Integrating pH, substrate, and plant regrowth effects on soil nitrogen cycling after fire

Abstract:

Mediterranean-type ecosystems are structured by fire. In California chaparral, fires uncouple N production and consumption by enhancing nitrification and reducing plant uptake. NO₃^- that accumulates after fire is vulnerable to leaching. However, the extent to which fires decouple N fluxes can vary spatially and with timing of fire, and the specific mechanisms controlling N metabolism in recovering chaparral are not well understood. We combined empirical analysis and modeling in two chaparral watersheds to better understand how these systems recover from fire, and to explore their sensitivity to changing climate and fire regimes. To evaluate how pH, charcoal, and NH₄⁺ supply influence N cycling, we measured mineralization and nitrification rates in chaparral soils that burned 1, 4, 20 and 40 years prior to sampling. We then experimentally adjusted pH, charcoal, and NH₄⁺ concentrations for all soils in a factorial design, and incubated them for 8 weeks. Each week, we measured respiration, exchangeable NH₄⁺ and NO₃^- content, nitrification potential, microbial biomass, and pH. Then to project the effects of altered precipitation patterns and fire timing on nitrogen dynamics and recovery, we used the hydro-biogeochemical model RHESSys. Fires were imposed at the beginning and end of the growing season under various climates.

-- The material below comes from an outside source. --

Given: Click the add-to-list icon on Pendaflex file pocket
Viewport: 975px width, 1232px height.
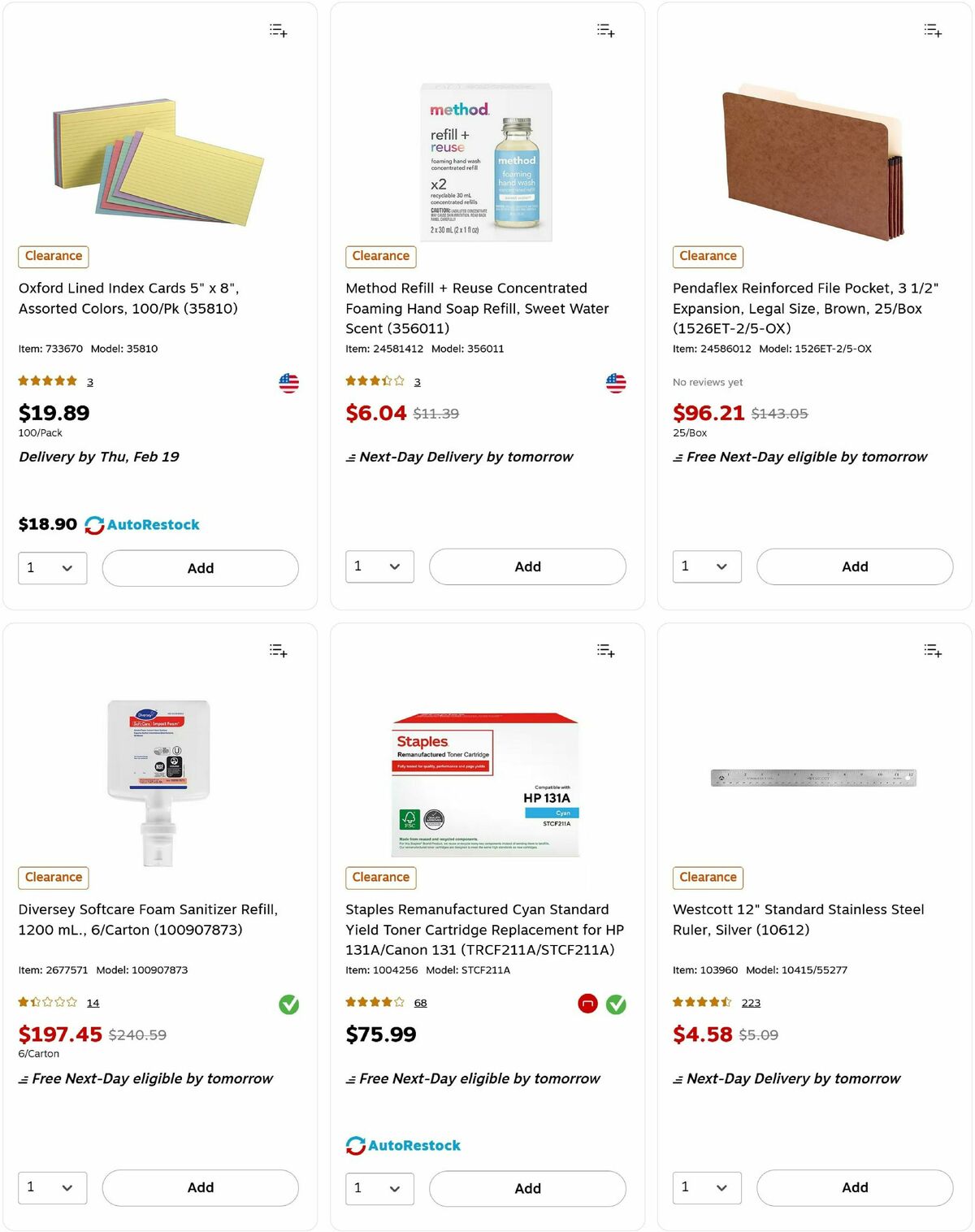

NO₃^- production was highest in soils collected from the most recently burned sites. Also, NO₃^- concentrations increased over the course of incubation in soils from all sites, especially at high pH, and with NH₄⁺ addition. Charcoal slightly augmented the effects of elevated pH and NH₄⁺ on NO₃^- production iduring the early stages of incubation in 1 and 4-year old sites, while it slightly dampened their effects by week 8. However, in 20 and 40-year old sites, charcoal had no effect. Overall, nitrification was most powerfully constrained by NH₄⁺ supply. However, increases in pH that occur after fire may enhance nitrification rates when substrate is available. Also, charcoal might enhance N cycling immediately after fire, perhaps by supplying C to microbes, but impacts are short-lived. Modeling results suggest that soil acidity and rapid plant recovery reduce leaching. However, during drought and temperature extremes nutrients pools recover more slowly when fires occur prior to the hot, dry summer.